СУТЬ ЗАДАНИЯ =
Воспроизведите дословно фрагмент текста о Кинг Конге, начиная со слов «Борис Кагарлицкий - Сборник» и заканчивая словами «героиню за ногу.».

::: ТЕКСТ ДЛЯ ЧТЕНИЯ

Борис Кагарлицкий - Сборник статей и интервью 2004-05гг. (v1.1)
Я бы ещё долго с удовольствием смотрел на Нью-Йорк, но героев погрузили на корабль и отправили к далекому острову, где они часа два плутали по джунглям и ловили гигантскую обезьяну. Для современного зрителя одной лишь огромной гориллы уже маловато, потому остров заселили динозаврами, перебравшимися сюда прямехонько из “Jurassic Park”. Остается, правда, не ясным, почему съемочная группа принялась ловить именно обезьяну, если можно было с меньшими усилиями поймать нескольких безобидных диплодоков, появление которых, кстати, совершенно не вызывает изумления у героев.
Не знаю, как реагируют американские зрители, а московский зал дружно смеялся, каждый раз, когда раскачивающийся на лианах тираннозавр пытался укусить героиню за ногу.
Но в итоге нас всё же вернули в Нью-Йорк, где, точно следуя первоначальному сценарию, Кинг Конг срывается с цепи и принимается крушить собравшихся поглазеть на него буржуев. В том, что это именно буржуи, нет никакого сомнения. В то время как рабочий народ пухнет с голоду, эти лоснящиеся господа съезжаются в театр на представление, демонстрируя изящные наряды. Они самоуверенны и отвратительны. Когда на них бросается обезьяна, их не жалко.

::::::
::: ИСХОДНЫЕ ДАННЫЕ

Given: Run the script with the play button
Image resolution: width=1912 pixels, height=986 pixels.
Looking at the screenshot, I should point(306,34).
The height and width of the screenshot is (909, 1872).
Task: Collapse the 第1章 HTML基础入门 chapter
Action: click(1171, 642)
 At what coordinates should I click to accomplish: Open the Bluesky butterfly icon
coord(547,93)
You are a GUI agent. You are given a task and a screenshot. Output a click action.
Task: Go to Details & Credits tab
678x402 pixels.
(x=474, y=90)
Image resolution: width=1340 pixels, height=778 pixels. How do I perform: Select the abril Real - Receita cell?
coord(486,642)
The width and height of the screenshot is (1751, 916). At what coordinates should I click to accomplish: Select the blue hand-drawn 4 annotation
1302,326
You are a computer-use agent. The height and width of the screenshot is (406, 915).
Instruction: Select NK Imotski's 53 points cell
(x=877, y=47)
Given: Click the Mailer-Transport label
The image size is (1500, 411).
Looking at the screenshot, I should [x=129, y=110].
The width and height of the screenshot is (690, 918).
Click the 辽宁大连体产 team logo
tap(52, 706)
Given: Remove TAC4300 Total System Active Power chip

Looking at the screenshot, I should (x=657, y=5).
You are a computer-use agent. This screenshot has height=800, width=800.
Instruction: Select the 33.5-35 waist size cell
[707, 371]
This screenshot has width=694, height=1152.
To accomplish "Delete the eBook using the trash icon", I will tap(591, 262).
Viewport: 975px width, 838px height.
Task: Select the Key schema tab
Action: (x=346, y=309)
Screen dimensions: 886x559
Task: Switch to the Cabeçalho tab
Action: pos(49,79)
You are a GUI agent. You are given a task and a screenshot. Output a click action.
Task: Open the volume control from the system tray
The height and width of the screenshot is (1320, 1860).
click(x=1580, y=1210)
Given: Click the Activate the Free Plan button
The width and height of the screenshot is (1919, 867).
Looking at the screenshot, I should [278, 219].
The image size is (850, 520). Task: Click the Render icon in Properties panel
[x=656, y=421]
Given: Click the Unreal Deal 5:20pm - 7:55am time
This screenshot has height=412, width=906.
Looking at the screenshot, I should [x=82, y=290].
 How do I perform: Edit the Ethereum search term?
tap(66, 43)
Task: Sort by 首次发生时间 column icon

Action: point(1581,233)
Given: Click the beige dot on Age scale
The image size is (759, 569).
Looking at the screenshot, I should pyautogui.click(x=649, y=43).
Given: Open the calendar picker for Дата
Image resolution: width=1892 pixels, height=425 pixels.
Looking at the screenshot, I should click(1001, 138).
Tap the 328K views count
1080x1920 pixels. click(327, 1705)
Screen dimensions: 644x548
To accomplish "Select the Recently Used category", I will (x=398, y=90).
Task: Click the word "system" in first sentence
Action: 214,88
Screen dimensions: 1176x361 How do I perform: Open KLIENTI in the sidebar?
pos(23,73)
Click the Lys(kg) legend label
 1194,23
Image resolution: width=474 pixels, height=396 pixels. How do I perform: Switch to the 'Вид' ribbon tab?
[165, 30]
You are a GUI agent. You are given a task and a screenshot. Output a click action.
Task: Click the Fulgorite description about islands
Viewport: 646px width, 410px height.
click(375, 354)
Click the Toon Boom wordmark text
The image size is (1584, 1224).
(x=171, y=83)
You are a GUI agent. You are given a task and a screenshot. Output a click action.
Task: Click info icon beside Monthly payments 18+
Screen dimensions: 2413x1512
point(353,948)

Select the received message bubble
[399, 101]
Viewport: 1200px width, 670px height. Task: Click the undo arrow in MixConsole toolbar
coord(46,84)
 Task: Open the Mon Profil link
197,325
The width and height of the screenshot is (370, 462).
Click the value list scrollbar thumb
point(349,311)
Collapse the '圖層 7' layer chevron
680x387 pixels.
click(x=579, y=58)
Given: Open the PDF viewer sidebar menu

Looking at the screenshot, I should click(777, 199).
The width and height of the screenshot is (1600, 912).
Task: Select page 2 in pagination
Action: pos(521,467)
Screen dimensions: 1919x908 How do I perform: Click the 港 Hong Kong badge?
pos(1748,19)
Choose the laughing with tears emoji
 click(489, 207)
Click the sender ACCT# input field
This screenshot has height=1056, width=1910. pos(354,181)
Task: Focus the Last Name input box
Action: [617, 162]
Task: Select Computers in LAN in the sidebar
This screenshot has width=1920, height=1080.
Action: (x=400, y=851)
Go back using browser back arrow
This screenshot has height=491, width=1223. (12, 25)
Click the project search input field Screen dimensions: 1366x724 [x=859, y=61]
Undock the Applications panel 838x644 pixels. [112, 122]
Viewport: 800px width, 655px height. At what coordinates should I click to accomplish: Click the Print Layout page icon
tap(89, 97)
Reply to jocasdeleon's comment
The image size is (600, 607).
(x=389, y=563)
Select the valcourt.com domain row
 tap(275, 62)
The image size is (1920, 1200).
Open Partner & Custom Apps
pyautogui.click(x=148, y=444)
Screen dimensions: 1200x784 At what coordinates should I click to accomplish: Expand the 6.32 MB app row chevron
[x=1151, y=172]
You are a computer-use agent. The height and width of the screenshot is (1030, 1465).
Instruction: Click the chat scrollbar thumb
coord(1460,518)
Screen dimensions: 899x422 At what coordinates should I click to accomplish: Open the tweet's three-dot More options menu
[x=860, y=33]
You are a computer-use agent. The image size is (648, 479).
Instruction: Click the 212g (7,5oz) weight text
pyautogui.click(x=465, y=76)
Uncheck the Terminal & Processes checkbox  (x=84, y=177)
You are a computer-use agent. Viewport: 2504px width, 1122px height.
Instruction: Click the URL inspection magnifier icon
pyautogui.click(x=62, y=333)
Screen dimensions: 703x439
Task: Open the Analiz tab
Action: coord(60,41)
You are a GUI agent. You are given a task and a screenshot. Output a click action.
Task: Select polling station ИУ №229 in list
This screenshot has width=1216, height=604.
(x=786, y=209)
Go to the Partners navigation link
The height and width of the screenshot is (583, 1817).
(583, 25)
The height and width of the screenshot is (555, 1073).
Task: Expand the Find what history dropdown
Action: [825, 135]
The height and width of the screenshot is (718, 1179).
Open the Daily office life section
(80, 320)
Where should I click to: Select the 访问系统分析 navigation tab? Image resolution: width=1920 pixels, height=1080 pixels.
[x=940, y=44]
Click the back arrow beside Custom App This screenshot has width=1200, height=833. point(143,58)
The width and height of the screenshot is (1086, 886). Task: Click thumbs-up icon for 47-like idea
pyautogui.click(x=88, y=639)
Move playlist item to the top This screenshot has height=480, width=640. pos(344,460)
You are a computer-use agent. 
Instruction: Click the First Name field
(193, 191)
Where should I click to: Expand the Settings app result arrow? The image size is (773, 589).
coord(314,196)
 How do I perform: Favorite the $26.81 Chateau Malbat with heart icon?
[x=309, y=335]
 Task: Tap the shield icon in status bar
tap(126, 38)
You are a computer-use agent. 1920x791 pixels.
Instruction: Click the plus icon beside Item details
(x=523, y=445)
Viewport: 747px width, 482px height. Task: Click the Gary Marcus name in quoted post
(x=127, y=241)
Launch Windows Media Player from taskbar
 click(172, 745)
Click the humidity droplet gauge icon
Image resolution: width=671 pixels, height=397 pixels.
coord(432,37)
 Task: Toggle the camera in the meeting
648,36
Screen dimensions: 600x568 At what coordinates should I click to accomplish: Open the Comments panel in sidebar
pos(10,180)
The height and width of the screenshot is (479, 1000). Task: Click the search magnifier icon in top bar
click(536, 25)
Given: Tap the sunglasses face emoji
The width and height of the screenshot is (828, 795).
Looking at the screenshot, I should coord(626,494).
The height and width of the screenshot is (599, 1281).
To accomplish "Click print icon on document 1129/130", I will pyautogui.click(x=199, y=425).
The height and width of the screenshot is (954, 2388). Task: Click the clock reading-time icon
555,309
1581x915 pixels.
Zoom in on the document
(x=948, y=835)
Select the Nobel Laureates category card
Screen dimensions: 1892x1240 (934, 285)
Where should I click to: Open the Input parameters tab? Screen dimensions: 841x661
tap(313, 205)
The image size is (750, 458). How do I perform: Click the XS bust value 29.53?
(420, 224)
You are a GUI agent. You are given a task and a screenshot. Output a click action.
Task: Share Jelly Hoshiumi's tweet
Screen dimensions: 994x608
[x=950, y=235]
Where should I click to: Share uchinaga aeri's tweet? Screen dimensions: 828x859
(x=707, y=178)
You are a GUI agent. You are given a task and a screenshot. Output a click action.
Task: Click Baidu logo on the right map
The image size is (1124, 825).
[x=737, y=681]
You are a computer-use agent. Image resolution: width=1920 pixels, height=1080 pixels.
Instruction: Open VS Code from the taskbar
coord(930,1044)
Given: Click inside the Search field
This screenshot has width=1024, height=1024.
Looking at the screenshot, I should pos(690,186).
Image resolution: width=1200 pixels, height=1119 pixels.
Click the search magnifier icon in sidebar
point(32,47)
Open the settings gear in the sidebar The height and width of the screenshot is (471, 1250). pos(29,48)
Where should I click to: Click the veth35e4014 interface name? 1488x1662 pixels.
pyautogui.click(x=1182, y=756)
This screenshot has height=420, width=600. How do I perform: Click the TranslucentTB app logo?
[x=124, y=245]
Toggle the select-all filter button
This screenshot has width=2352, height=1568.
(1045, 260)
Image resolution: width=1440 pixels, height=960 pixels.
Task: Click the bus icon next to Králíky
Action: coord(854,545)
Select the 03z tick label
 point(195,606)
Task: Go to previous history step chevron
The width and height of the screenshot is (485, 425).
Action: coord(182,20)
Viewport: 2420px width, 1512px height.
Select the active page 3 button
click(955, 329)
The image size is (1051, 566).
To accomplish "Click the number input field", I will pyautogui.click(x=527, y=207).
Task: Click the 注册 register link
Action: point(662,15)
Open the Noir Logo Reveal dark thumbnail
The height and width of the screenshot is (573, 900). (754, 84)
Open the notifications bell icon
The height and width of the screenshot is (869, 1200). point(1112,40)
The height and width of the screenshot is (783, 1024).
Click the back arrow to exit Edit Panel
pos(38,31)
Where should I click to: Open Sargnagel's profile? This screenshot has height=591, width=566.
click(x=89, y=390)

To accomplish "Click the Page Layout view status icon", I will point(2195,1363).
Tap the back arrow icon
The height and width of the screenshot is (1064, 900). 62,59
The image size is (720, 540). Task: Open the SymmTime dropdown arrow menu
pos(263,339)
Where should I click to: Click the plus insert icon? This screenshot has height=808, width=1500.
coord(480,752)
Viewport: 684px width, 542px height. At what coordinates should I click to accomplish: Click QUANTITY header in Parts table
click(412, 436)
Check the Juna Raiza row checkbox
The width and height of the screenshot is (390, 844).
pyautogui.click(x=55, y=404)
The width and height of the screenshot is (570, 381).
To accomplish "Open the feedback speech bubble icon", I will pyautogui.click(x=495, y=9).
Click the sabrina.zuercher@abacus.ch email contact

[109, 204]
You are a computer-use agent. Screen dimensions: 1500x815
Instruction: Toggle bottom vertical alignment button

::::::

ПРАВИЛЬНЫЙ ОТВЕТ =
Борис Кагарлицкий - Сборник статей и интервью 2004-05гг. (v1.1)
Я бы ещё долго с удовольствием смотрел на Нью-Йорк, но героев погрузили на корабль и отправили к далекому острову, где они часа два плутали по джунглям и ловили гигантскую обезьяну. Для современного зрителя одной лишь огромной гориллы уже маловато, потому остров заселили динозаврами, перебравшимися сюда прямехонько из “Jurassic Park”. Остается, правда, не ясным, почему съемочная группа принялась ловить именно обезьяну, если можно было с меньшими усилиями поймать нескольких безобидных диплодоков, появление которых, кстати, совершенно не вызывает изумления у героев.
Не знаю, как реагируют американские зрители, а московский зал дружно смеялся, каждый раз, когда раскачивающийся на лианах тираннозавр пытался укусить героиню за ногу.